Em resposta ao aumento de casos de Covid-19 - que nesta segunda-feira (21) somam 499.499 infectados e 11.235 mortos - e da ocupação nos hospitais de várias regiões do estado, a Secretaria de Estado de Saúde (SES-MG) vem aprimorando o sistema de monitoramento da pandemia, com a implantação de Unidades de Respostas Localizadas (URL) e adoção de estratégias diárias adaptadas à situação de cada região.

Foram formadas sete URL para atuar de forma bem próxima a cada uma das 14 regionais de Saúde, no planejamento, execução, monitoramento e avaliação das respostas necessárias. A medida permitirá à Secretaria de Saúde ter uma visão mais amplificada de cada região, para que o enfrentamento à pandemia seja ainda mais preciso.
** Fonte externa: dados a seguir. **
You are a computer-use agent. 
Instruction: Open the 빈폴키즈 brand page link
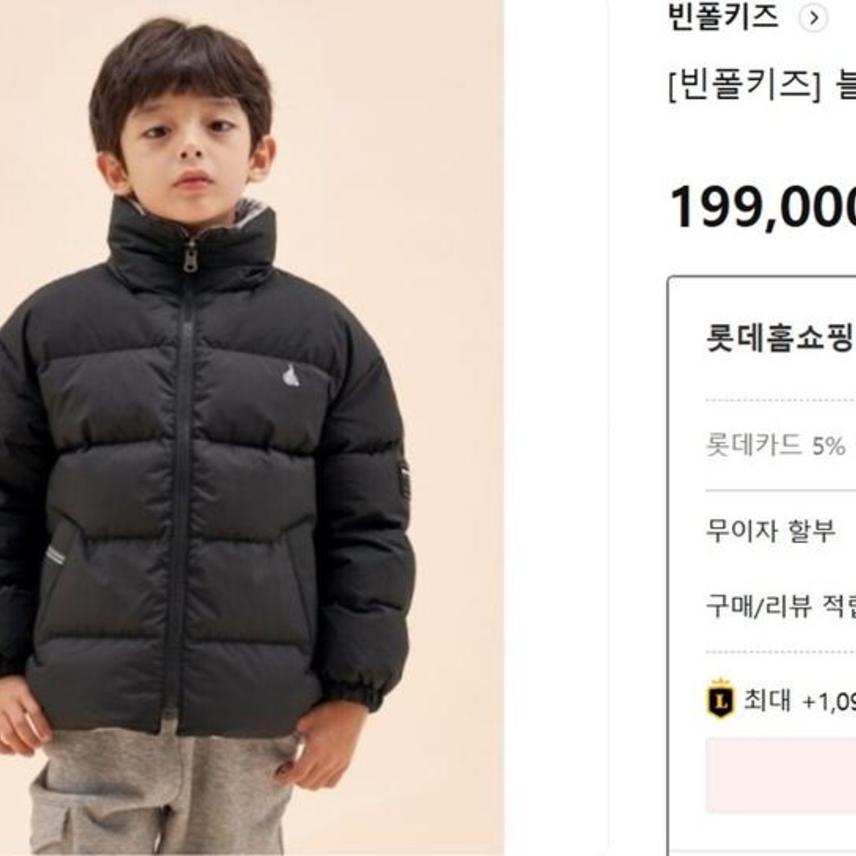pyautogui.click(x=722, y=16)
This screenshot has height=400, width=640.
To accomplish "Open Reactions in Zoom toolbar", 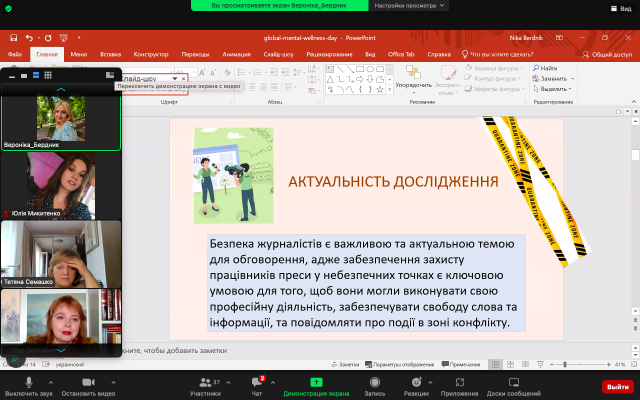I will [x=418, y=381].
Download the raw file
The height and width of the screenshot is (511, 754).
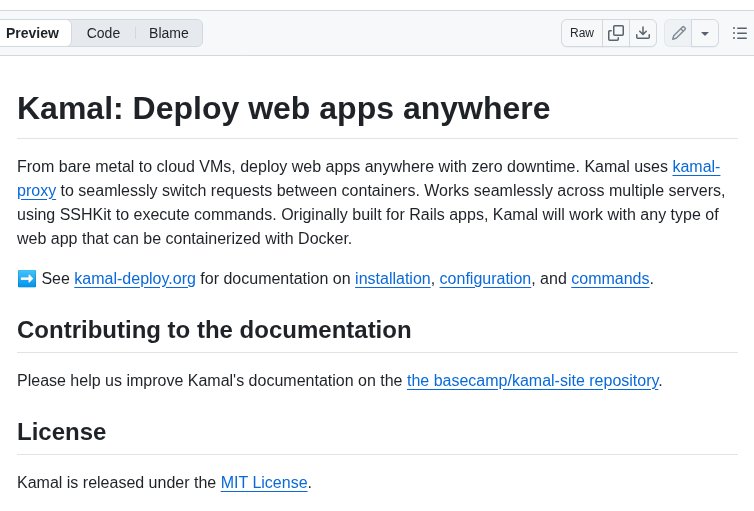point(643,33)
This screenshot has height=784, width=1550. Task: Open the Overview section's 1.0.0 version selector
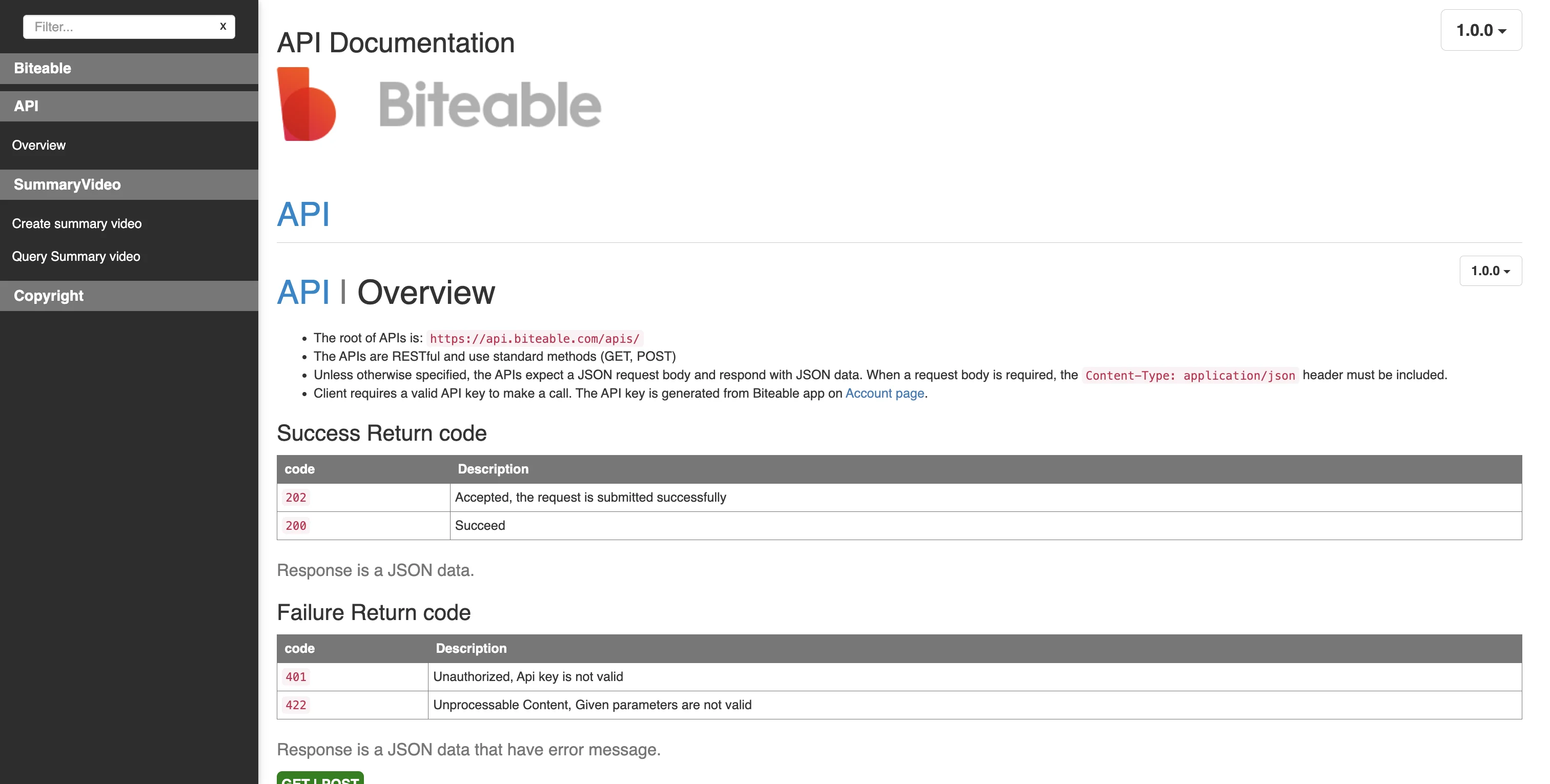click(1491, 271)
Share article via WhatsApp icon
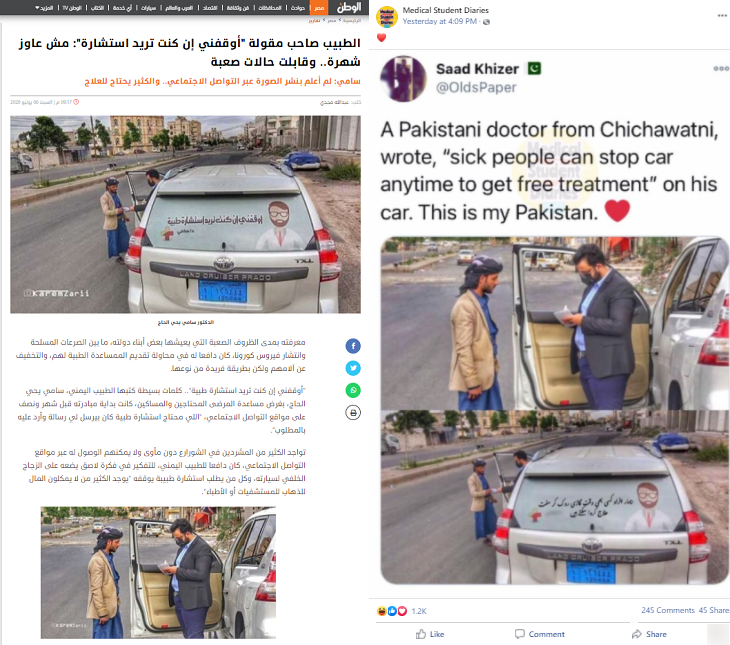 click(353, 390)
“Minas Gerais é o estado com o menor número de óbitos do Brasil, conforme dados do Ministério da Saúde, o que mostra nosso foco total em salvar vidas. Mas nem por isso podemos relaxar. Essas Unidades de Respostas Localizadas vão aproximar ainda mais a Secretaria de Saúde das unidades regionais, com uma redução muito importante do tempo-resposta às demandas relacionadas à Covid-19 no estado”, explica o secretário de Estado de Saúde, Carlos Eduardo Amaral.
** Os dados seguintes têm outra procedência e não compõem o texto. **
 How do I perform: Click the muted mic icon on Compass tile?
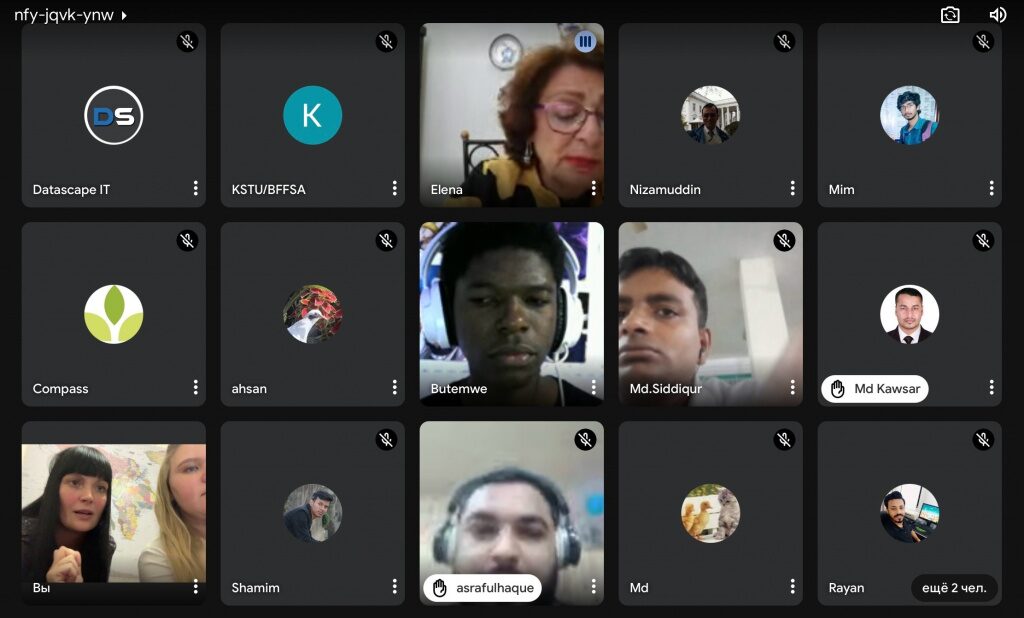187,240
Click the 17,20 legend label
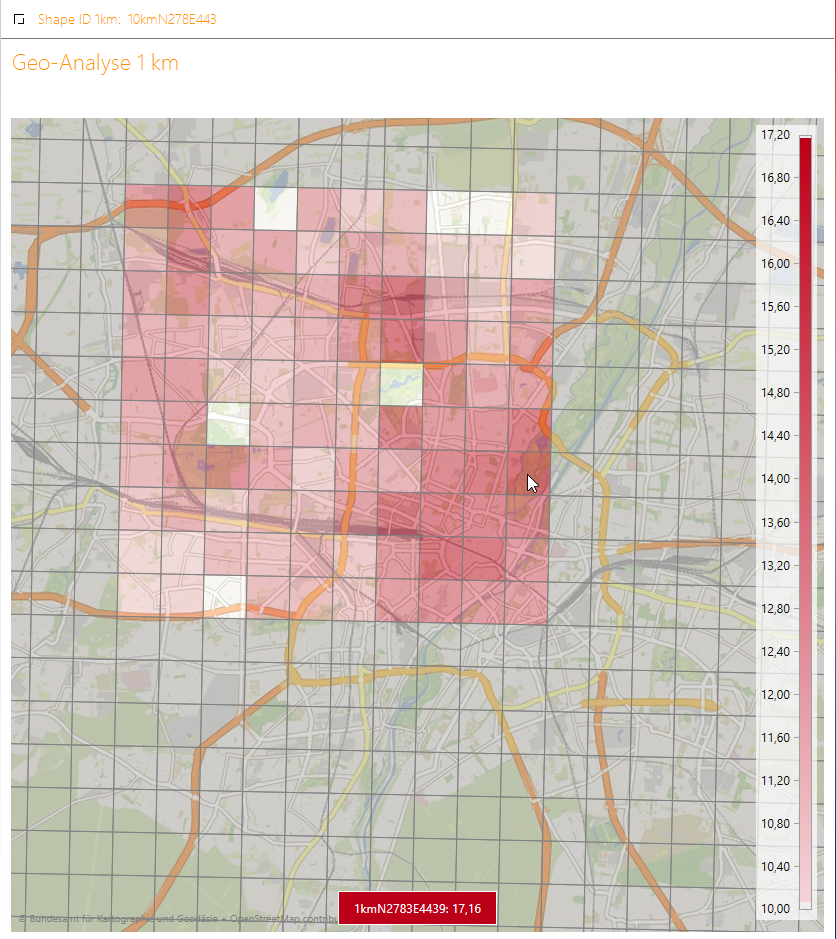The width and height of the screenshot is (836, 939). [775, 135]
Na prática, essa mudança na gestão do enfrentamento à Covid-19 vai permitir, por exemplo, identificar com maior rapidez as oportunidades de ampliação de leitos nas macrorregiões, porque elas nem sempre aparecem nos sistemas do SUSFácil, que depende dos prestadores de saúde locais para ser alimentado corretamente.

O monitoramento é diário, em cada uma das unidades, por meio de avaliação dos dados assistenciais, epidemiológicos, laboratoriais e vacinais. Cada URL conta com um líder que tem a responsabilidade de compartilhar as informações da Sala de Situação e do Escritório de Gestão de Leitos; coordenar as discussões e criar planos de ação locais.
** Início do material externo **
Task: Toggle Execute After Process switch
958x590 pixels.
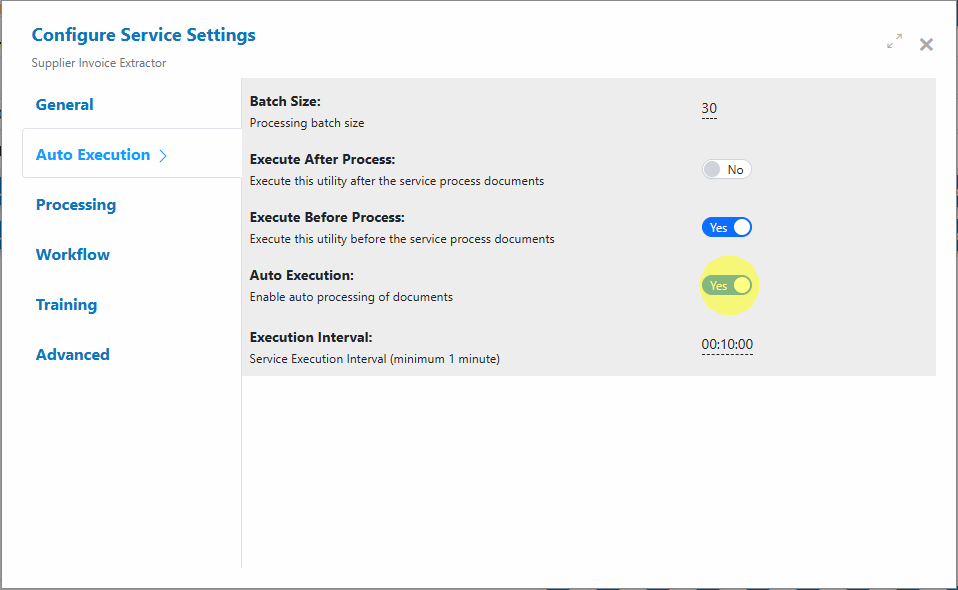Action: [x=726, y=169]
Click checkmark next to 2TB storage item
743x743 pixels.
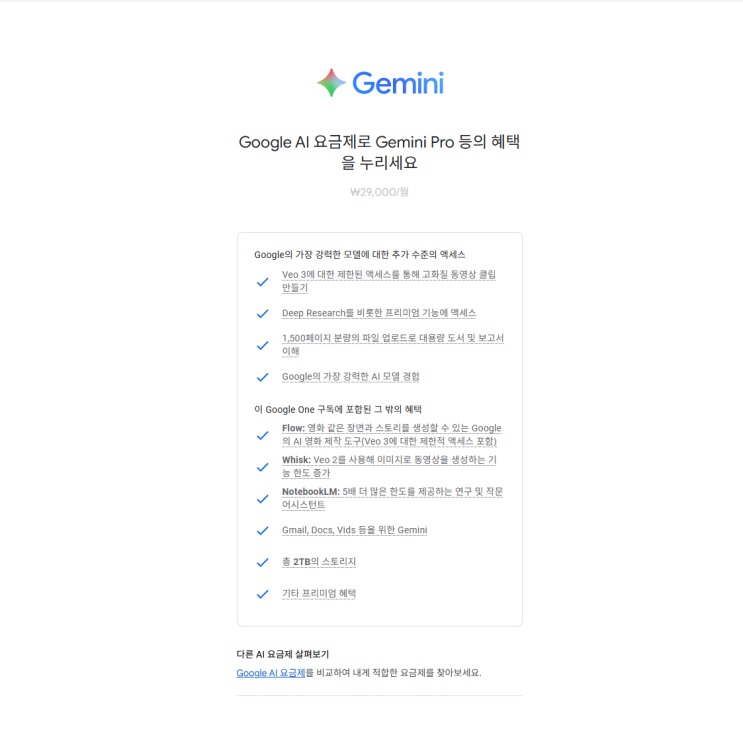coord(263,562)
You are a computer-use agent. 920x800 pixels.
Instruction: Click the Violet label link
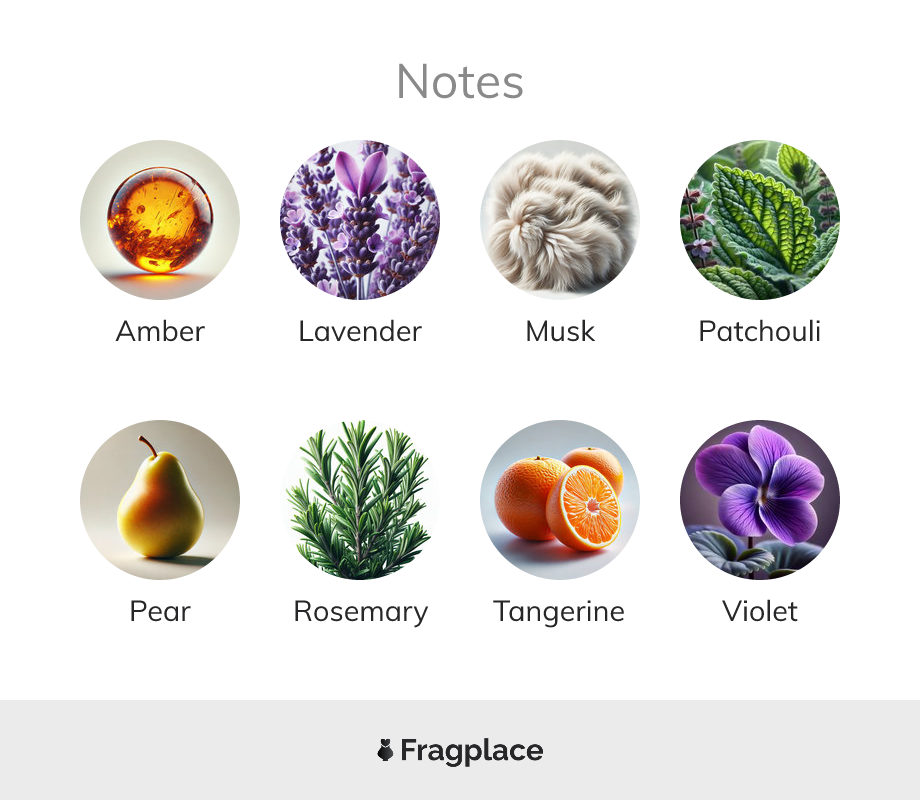(760, 611)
“Com essa ação esperamos que todos os dias, até 11h30, as Unidades de Resposta Localizada apresentem um plano de ação específico, a partir da situação de cada região, principalmente quanto ao stress municipal com relação à assistência”, explica a subsecretária interina de Vigilância em Saúde da SES-MG, Janaína Passos de Paula.